▸ **Problem to work on**
Repeat the data below with every "computer-use agent" changed to "desktop assistant", leaving everything else unchanged.

________

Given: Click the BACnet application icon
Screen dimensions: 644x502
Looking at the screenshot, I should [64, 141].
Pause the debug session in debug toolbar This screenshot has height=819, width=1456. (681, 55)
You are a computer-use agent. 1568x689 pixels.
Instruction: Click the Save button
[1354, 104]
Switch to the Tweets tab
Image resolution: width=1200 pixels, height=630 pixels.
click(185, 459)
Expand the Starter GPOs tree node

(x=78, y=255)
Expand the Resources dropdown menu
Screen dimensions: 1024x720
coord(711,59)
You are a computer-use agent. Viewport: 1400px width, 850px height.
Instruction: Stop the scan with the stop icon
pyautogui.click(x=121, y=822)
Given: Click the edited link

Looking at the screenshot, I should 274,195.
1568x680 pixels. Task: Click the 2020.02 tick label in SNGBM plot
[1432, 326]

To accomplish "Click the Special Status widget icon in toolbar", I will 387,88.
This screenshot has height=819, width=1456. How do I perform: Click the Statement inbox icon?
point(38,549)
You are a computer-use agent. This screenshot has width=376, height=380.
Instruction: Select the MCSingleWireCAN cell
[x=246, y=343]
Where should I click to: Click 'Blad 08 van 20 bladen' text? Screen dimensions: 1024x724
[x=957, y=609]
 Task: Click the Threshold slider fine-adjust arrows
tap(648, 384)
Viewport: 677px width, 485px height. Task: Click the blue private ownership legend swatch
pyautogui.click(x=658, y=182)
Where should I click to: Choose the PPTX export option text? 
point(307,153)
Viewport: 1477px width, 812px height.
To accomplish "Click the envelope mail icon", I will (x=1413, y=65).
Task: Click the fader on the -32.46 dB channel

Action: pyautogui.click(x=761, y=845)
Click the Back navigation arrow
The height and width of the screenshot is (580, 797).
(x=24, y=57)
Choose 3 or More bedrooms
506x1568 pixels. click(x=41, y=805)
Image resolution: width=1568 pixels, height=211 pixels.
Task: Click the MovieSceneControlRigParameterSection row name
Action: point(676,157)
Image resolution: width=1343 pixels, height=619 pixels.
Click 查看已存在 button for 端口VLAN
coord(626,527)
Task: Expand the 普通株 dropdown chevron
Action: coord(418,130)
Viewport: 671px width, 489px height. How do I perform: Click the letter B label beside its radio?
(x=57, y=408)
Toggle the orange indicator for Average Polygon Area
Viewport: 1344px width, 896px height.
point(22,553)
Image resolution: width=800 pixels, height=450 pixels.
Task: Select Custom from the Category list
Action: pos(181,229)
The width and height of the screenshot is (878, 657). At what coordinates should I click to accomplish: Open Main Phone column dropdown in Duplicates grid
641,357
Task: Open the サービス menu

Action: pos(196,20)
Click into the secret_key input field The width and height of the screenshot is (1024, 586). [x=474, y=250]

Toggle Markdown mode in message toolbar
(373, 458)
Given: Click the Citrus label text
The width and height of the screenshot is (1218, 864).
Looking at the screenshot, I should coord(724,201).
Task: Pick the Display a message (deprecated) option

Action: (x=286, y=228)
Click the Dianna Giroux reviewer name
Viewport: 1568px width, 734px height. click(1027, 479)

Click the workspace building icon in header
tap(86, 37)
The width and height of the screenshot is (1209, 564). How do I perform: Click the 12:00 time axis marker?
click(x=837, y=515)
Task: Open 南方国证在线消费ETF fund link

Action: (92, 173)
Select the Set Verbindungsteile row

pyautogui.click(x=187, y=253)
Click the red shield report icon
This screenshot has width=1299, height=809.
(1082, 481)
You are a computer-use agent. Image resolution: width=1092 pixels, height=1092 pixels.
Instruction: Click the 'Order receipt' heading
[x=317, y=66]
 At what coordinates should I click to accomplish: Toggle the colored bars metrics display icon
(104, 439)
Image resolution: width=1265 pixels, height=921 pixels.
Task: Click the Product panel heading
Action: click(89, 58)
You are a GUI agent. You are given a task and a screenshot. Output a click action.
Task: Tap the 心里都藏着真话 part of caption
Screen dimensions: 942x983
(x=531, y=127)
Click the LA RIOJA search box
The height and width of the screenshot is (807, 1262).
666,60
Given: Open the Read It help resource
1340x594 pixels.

________

▸ **Worked solution**
Given: Click the BACnet application icon
Screen dimensions: 644x502
Looking at the screenshot, I should [64, 141].
Pause the debug session in debug toolbar This screenshot has height=819, width=1456. (681, 55)
You are a desktop assistant. 1568x689 pixels.
Instruction: Click the Save button
[1354, 104]
Switch to the Tweets tab
Image resolution: width=1200 pixels, height=630 pixels.
click(185, 459)
Expand the Starter GPOs tree node

(x=78, y=255)
Expand the Resources dropdown menu
Screen dimensions: 1024x720
coord(711,59)
You are a desktop assistant. Viewport: 1400px width, 850px height.
Instruction: Stop the scan with the stop icon
pyautogui.click(x=121, y=822)
Given: Click the edited link

Looking at the screenshot, I should 274,195.
1568x680 pixels. Task: Click the 2020.02 tick label in SNGBM plot
[1432, 326]

To accomplish "Click the Special Status widget icon in toolbar", I will 387,88.
This screenshot has height=819, width=1456. How do I perform: Click the Statement inbox icon?
point(38,549)
You are a desktop assistant. This screenshot has width=376, height=380.
Instruction: Select the MCSingleWireCAN cell
[x=246, y=343]
Where should I click to: Click 'Blad 08 van 20 bladen' text? Screen dimensions: 1024x724
[x=957, y=609]
 Task: Click the Threshold slider fine-adjust arrows
tap(648, 384)
Viewport: 677px width, 485px height. Task: Click the blue private ownership legend swatch
pyautogui.click(x=658, y=182)
Where should I click to: Choose the PPTX export option text? 
point(307,153)
Viewport: 1477px width, 812px height.
To accomplish "Click the envelope mail icon", I will (x=1413, y=65).
Task: Click the fader on the -32.46 dB channel

Action: pyautogui.click(x=761, y=845)
Click the Back navigation arrow
The height and width of the screenshot is (580, 797).
(x=24, y=57)
Choose 3 or More bedrooms
506x1568 pixels. click(x=41, y=805)
Image resolution: width=1568 pixels, height=211 pixels.
Task: Click the MovieSceneControlRigParameterSection row name
Action: point(676,157)
Image resolution: width=1343 pixels, height=619 pixels.
Click 查看已存在 button for 端口VLAN
coord(626,527)
Task: Expand the 普通株 dropdown chevron
Action: coord(418,130)
Viewport: 671px width, 489px height. How do I perform: Click the letter B label beside its radio?
(x=57, y=408)
Toggle the orange indicator for Average Polygon Area
Viewport: 1344px width, 896px height.
point(22,553)
Image resolution: width=800 pixels, height=450 pixels.
Task: Select Custom from the Category list
Action: pos(181,229)
The width and height of the screenshot is (878, 657). At what coordinates should I click to accomplish: Open Main Phone column dropdown in Duplicates grid
641,357
Task: Open the サービス menu

Action: pos(196,20)
Click into the secret_key input field The width and height of the screenshot is (1024, 586). [x=474, y=250]

Toggle Markdown mode in message toolbar
(373, 458)
Given: Click the Citrus label text
The width and height of the screenshot is (1218, 864).
Looking at the screenshot, I should coord(724,201).
Task: Pick the Display a message (deprecated) option

Action: (x=286, y=228)
Click the Dianna Giroux reviewer name
Viewport: 1568px width, 734px height. click(1027, 479)

Click the workspace building icon in header
tap(86, 37)
The width and height of the screenshot is (1209, 564). How do I perform: Click the 12:00 time axis marker?
click(x=837, y=515)
Task: Open 南方国证在线消费ETF fund link

Action: (92, 173)
Select the Set Verbindungsteile row

pyautogui.click(x=187, y=253)
Click the red shield report icon
This screenshot has width=1299, height=809.
(1082, 481)
You are a desktop assistant. Image resolution: width=1092 pixels, height=1092 pixels.
Instruction: Click the 'Order receipt' heading
[x=317, y=66]
 At what coordinates should I click to accomplish: Toggle the colored bars metrics display icon
(104, 439)
Image resolution: width=1265 pixels, height=921 pixels.
Task: Click the Product panel heading
Action: click(89, 58)
You are a GUI agent. You are given a task and a screenshot. Output a click action.
Task: Tap the 心里都藏着真话 part of caption
Screen dimensions: 942x983
(x=531, y=127)
Click the LA RIOJA search box
The height and width of the screenshot is (807, 1262).
666,60
Given: Open the Read It help resource
1340x594 pixels.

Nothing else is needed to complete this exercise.